:: Exercise goal ::
In the text below about the Ballina Inspectorate schools in 1959, list every aim that the school has pursued throughout the years.

:: Reading text ::
STATUS QUO MCMLIX
This publication presents the schools of the Ballina Inspectorate at this time - Education Week, 1959 - and their origins.
It is well that we celebrate 'Important landmarks in the development of our schools and the community so that we may evaluate the past; but probably a greater value lies in the stimulus given to us to ponder the future. So, this year 1959, the citizens of Broadwater, in celebrating the 75th anniversary of the establishment of a school, will be looking back down the years that have passed and trying to catch a glimpse of what lies ahead. While we look back with pride on the developments and achievements of the past, we should also look to the future, which holds such promise for the pupils of today.
In this era of compulsory and universal education we are still ourselves learning how to do the best for each child, and how to lead him to do the best for himself.
The school's 75th anniversary is an ideal time for unearthing its history, reviewing its achievements, for making an educational stocktaking of what has been done, and its aims-for the future.
Throughout the years the school has aimed: To build an understanding and appreciation of the right attitudes of human conduct. To value the privileges and obligations of community life. To create a love of knowledge, and a desire in each pupil to work to the best of his ability. development and To live with his fellows in mutual understanding.
Evidence of the influence the school has had is reflected in the attitudes and community life of three generations of former pupils. To equip its present and future pupils the school must aim to provide a sympathetic understanding of the needs, happiness in their work and play, and create every opportunity for learning for each and every child in attendance: to exert a wholesome influence on the ideals, conduct, and the ambitions of its pupils; to continue to foster the goodwill of parents and other members of the community so that the best interests of its children can be served; and to keep abreast of educational thought and development so that the school of tomorrow will be better than the school of yesterday.

:: Record list ::
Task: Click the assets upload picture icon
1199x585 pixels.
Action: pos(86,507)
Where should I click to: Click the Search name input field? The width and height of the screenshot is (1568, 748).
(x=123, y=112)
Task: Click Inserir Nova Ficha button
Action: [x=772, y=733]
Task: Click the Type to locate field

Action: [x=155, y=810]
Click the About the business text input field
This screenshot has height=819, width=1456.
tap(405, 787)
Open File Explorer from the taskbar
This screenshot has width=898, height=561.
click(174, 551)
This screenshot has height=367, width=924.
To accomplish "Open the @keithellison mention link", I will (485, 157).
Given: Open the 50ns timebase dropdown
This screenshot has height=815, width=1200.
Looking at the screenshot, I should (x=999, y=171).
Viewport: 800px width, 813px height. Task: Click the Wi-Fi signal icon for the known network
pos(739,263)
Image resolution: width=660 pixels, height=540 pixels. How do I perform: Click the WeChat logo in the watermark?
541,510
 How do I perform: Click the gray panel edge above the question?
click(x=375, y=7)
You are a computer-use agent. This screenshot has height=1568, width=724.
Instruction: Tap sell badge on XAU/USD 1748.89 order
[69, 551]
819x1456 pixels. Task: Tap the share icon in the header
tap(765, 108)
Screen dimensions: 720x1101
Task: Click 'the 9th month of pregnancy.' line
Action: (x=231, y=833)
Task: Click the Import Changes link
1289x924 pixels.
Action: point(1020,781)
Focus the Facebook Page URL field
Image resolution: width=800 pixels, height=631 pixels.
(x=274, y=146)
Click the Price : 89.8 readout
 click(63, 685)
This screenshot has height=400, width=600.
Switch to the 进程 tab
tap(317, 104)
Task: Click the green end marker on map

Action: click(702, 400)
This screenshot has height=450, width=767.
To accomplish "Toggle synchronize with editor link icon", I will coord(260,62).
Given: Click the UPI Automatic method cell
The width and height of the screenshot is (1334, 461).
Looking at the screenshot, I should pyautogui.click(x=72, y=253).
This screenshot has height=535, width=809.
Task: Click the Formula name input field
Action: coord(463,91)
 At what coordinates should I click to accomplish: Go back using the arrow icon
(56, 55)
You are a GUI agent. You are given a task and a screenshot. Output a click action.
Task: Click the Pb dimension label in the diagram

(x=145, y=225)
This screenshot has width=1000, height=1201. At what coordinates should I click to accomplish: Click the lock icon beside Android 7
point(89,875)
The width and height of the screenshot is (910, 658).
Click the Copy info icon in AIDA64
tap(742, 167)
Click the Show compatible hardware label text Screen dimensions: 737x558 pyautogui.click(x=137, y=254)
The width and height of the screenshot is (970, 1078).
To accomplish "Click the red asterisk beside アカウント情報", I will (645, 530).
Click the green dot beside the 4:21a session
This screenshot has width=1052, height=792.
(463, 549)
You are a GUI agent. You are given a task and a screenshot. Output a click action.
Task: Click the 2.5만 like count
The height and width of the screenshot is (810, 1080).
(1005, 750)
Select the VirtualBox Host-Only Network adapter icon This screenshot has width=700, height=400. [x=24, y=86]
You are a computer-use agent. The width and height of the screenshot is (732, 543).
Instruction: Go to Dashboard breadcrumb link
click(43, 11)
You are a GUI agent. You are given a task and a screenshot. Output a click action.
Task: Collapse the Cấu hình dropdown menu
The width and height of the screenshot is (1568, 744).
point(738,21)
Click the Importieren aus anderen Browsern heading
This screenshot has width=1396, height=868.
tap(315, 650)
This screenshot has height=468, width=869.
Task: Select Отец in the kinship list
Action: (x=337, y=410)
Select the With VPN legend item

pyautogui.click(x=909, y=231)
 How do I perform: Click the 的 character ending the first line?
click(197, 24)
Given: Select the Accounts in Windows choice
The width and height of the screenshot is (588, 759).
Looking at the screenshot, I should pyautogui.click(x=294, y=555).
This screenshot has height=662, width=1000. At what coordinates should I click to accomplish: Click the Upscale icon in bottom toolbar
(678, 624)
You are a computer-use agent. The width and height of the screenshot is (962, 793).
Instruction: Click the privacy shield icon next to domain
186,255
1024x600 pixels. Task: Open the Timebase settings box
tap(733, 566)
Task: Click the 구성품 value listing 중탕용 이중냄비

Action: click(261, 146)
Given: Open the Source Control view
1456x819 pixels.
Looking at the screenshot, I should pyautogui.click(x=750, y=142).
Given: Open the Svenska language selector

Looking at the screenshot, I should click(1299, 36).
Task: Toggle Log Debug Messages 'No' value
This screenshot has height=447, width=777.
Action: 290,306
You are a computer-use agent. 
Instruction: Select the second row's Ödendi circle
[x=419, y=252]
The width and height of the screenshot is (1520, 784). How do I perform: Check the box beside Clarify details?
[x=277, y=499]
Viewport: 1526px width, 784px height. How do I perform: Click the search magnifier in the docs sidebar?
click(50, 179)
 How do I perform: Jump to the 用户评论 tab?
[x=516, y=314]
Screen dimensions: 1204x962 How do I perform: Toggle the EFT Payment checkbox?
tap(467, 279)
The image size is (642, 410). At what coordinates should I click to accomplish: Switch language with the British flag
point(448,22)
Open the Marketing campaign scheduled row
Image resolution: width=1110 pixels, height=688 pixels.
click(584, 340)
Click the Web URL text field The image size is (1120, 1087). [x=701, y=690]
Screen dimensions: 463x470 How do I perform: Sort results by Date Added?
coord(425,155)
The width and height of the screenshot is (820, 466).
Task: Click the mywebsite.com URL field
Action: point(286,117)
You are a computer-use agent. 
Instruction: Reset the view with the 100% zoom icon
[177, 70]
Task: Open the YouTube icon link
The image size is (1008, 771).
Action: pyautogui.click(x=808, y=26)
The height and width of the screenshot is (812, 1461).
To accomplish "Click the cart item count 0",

:: Solution to the exercise ::
- To build an understanding and appreciation of the right attitudes of human conduct.
- To value the privileges and obligations of community life.
- To create a love of knowledge, and a desire in each pupil to work to the best of his ability.
- To live with his fellows in mutual understanding.